Потом Корней Василии шел на болото, больше, как говорится, для променада. Шел с ним иногда и Микола — пристрастился парнишка к охоте, не оттащить от болота, так бы, кажись, и век вековал у воды.
Вот и надумал как-то Корней Василии: «Я, — говорит, — тебе ружье подарю. Есть у меня одностволка, шомполка. Все равно без дела валяется».
С той поры и началась для Миколы волшебная жизнь, прямо-таки не жизнь, а малина.
Сначала с опаской разглядывал Егор жмыхинский подарок.
«Вот, — думал, — ружо. А где же к нему обойма? И потом непорядок — винтов никаких нету в середке…. Комедия!»
Однако смекнул, в чем тут загвоздка — как порох засыпать и все, что полагается. Стали ходить с сыном на озеро, утречком, чуть свет, на перелеты. Забирались куда-либо в камыш, сидели потихоньку — ждали.
Утки налетали со свистом, поводя в воздухе длинными змеиными шеями.
— Бей! Тятька, бей! — умоляющим голосом шептал Микола.
Егор подымал ружье, целился некоторое время и вдруг спускал вниз без выстрела.
— Высоко, — говорил он. — Оченно высоко. Жаль задаром снаряд портить.
— Ах, ты! — досадливо говорил Микола. — Передний шел совсем низко. Прямо рукой достать.
Вынимал Егор табашницу, вертел цигарку, смотрел на разгоравшуюся зеленым пламенем зарю.
Кругом шумел камыш, и звонко в нем перекликались рыжие вертлявые камышовки: «Черек-чик-чик, черек-чик, чик. Чик-черек, чик-черек».
А какая-то птица, ровно заправский пьяница через горлышко, однотонно тянула: «Буль, буль, буль, буль».

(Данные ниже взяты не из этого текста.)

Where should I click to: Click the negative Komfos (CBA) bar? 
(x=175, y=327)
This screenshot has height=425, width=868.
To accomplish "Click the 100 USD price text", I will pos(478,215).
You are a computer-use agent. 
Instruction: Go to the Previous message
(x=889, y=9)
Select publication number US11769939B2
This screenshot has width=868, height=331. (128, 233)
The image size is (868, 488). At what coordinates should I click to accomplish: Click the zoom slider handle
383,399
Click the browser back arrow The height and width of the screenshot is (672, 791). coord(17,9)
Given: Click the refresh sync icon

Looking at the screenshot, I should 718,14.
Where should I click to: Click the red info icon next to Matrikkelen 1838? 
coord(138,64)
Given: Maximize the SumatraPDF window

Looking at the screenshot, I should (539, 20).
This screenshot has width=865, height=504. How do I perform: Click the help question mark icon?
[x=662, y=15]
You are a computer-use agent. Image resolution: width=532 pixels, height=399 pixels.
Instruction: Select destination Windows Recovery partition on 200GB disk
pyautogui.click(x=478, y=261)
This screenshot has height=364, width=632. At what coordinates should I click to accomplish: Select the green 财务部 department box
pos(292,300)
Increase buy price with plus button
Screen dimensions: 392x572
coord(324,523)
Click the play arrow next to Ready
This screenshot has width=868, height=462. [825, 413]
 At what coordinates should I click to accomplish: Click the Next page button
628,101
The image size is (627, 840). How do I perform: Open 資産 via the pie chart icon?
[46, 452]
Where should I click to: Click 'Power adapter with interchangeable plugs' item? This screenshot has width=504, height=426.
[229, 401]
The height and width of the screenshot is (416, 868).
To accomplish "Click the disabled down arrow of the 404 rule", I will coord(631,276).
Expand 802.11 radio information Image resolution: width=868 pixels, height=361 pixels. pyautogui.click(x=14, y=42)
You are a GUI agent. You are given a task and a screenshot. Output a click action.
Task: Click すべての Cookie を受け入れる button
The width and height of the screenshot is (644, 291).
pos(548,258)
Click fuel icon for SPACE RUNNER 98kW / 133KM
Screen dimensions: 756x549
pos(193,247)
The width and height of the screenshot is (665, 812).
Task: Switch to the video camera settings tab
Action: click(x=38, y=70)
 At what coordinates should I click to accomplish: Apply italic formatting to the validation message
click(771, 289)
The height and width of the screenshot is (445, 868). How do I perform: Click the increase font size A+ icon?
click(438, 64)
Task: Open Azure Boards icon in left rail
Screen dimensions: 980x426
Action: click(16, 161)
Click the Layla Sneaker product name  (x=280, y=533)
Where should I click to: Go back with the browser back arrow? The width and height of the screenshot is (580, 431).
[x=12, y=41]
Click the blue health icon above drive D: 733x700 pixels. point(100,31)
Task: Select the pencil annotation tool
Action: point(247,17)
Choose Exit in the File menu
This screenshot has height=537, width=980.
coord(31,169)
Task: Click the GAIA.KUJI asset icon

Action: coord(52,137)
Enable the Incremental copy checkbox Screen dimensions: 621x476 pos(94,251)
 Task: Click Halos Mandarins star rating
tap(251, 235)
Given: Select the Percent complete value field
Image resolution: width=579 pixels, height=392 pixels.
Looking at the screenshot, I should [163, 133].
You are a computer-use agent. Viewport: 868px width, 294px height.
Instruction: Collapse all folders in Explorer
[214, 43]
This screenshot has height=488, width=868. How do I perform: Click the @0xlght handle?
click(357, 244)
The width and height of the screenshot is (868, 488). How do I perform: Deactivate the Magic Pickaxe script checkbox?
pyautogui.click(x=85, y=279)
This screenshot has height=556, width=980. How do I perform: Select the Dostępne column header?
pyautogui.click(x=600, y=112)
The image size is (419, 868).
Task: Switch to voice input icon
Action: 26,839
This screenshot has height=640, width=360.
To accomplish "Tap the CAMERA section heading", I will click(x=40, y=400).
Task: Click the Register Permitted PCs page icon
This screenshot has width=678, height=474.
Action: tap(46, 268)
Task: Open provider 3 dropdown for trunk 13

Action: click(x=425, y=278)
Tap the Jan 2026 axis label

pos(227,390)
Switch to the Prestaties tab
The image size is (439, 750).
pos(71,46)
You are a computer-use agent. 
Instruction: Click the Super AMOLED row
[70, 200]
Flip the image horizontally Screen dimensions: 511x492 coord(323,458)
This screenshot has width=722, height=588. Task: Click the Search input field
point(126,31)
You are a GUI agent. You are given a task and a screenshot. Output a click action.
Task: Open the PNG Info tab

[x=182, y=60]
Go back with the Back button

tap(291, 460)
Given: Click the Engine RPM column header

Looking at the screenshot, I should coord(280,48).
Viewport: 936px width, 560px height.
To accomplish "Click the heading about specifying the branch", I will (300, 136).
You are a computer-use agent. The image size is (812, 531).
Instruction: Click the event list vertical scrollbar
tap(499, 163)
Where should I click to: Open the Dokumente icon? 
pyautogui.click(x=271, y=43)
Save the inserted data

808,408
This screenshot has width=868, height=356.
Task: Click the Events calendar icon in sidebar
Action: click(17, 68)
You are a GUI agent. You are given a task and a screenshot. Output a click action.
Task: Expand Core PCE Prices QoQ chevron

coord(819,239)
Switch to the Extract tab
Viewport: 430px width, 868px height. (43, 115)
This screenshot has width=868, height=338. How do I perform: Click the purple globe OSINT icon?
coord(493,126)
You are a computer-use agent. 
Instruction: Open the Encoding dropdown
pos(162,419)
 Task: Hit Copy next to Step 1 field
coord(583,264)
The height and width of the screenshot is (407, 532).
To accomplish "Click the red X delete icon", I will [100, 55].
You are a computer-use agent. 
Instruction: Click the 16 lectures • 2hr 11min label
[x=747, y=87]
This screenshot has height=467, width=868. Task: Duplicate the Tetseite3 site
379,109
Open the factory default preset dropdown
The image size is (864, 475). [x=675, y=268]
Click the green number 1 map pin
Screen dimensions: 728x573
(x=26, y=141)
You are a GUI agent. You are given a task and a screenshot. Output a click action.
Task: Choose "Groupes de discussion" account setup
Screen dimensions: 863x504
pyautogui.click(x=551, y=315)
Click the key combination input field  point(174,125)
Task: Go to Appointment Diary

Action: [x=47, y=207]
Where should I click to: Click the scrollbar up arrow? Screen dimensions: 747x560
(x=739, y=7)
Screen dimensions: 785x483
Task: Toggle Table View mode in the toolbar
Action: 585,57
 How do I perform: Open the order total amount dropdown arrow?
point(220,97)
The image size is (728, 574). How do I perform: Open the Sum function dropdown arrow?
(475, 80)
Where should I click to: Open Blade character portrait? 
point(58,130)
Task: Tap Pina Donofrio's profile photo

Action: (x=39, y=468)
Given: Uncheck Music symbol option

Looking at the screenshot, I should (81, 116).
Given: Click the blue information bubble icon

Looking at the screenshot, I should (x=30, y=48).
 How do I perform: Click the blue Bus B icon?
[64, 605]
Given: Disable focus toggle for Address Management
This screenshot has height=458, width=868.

— Эх-ха! — говорил Егор. — Как наяривает!
Время, как ветер над кучугурами, сдуло без мала десяток лет. Кто-то оплел паутиной серебряной рыжую бороденку Егора. Умерла супружница, Фекла, еще в двенадцатом, от простуды. Зато, как явор, вырос сынок Микола, стал помогать отцу на шоссе, когда размывало дорогу дождями и требовалась починка.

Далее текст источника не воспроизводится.